> **ИСХОДНЫЙ ТЕКСТ**
..............................
Способность языка быть значимым не исчерпывается его смыслом и значением. Следует ввести еще и третий термин — саму вещь, бытие такое, какое есть, которое не есть ни денотат, ни смысл. (В этом и состоит смысл платоновской теории идей.)
Это не то бытие, которое абсолютно изъято и безотносительно (athesis), но это и не бытие положенное, относительное и существующее лишь в уме; оно есть вечная экспозиция и вечная фактичность: aeisthesis, вечное ощущение.
Это сущее, которое никогда не является самим собой, но лишь существующим. Оно никогда не бывает просто существующим, но безвозвратно и целиком есть существующее. Оно не обосновывает, не предопределяет и не уничтожает существующее — оно есть лишь экспозиция его собственного бытия, его нимб, его предел. Существующее более не отсылает к бытию: оно — посреди бытия, а бытие целиком предоставлено существующему. Безвозвратно утраченное и все же спасенное — спасенное в своем необратимом бытии.
Сущее, которое есть существующее, навсегда спасено — избавлено от риска существования в качестве вещи или в качестве ничто. Существующее, брошенное посреди бытия, экспонировано в абсолютной степени.
Аттик[51] определяет идею так: «paraitia tou einai toiauta ecasth'oiaper esti» — у каждой вещи имеется не причина, а paracausa, и ей присуще не просто бытие, а бытие–такое–какое–есть.
Бытие–такое каждой вещи — это и есть идея. Это следует понимать так, словно форма, познаваемость, мыслимость отделились бы от каждого сущего, но это была бы не как какая–то иная, отличная от этого сущего вещь, но некое intention вещи, предстающая будто ее ангел или ее образ. Способ бытия этого intentio не есть ни существование, ни трансцендентность, а некая параэкзистенция или паратрансцендентность, притаившаяся где–то подле вещи (во всех смыслах приставки пара-) — настолько близко, что она почти сливается с ней, окутывая ее сиянием. Intentio не идентично вещи, и все же оно не есть что–то другое, оно есть не что иное (есть не иное), чем сама вещь. Таким образом, бытие идеи есть бытие парадигматическое: демонстрация каждой вещи рядом с самой собой (рага–deigma). Но эта само–демонстрация вещи подле себя есть некий предел или, точнее, саморазмывание, истончение предела, — это ее ореол.
..............................
[Записи из набора данных]
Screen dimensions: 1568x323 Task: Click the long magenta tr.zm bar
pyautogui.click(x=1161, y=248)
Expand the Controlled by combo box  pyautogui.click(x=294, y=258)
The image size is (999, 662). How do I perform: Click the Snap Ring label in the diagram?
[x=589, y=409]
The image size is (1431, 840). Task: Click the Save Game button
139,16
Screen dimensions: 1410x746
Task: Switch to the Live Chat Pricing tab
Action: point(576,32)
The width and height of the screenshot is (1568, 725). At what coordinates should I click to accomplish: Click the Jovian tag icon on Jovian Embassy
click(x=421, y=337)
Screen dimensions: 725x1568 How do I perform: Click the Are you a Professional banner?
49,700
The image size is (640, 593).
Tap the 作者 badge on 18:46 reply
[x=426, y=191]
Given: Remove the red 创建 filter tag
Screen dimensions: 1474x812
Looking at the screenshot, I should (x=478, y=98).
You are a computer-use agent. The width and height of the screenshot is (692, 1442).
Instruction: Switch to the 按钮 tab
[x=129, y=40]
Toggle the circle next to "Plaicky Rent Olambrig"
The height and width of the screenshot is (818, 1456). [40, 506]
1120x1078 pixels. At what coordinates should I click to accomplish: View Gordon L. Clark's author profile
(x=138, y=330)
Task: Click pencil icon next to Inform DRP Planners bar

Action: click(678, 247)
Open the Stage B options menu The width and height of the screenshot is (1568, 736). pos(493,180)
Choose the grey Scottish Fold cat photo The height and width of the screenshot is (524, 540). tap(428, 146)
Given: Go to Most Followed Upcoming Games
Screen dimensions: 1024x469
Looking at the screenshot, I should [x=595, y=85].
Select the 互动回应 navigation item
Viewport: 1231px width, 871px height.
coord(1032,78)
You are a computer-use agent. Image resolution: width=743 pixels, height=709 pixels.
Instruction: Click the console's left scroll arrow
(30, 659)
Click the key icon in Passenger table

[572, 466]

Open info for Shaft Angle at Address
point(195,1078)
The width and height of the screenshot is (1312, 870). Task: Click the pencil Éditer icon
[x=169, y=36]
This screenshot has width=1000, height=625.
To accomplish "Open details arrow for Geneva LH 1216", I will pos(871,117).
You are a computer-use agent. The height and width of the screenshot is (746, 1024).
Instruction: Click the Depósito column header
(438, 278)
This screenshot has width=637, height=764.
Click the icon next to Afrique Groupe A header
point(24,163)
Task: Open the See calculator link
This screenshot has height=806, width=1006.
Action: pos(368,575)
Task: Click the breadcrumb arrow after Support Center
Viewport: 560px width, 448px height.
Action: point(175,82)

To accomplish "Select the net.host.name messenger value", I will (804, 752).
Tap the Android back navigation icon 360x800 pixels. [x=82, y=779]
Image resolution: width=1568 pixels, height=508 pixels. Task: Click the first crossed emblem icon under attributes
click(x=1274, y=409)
..............................
> **УСЛОВИЕ ЗАДАНИЯ**
Что, согласно тексту о бытии и идее, представляет собой бытие–такое каждой вещи? Записи здесь ни при чем.

> **РЕЗУЛЬТАТ ЗАДАНИЯ**
Бытие–такое каждой вещи — это и есть идея.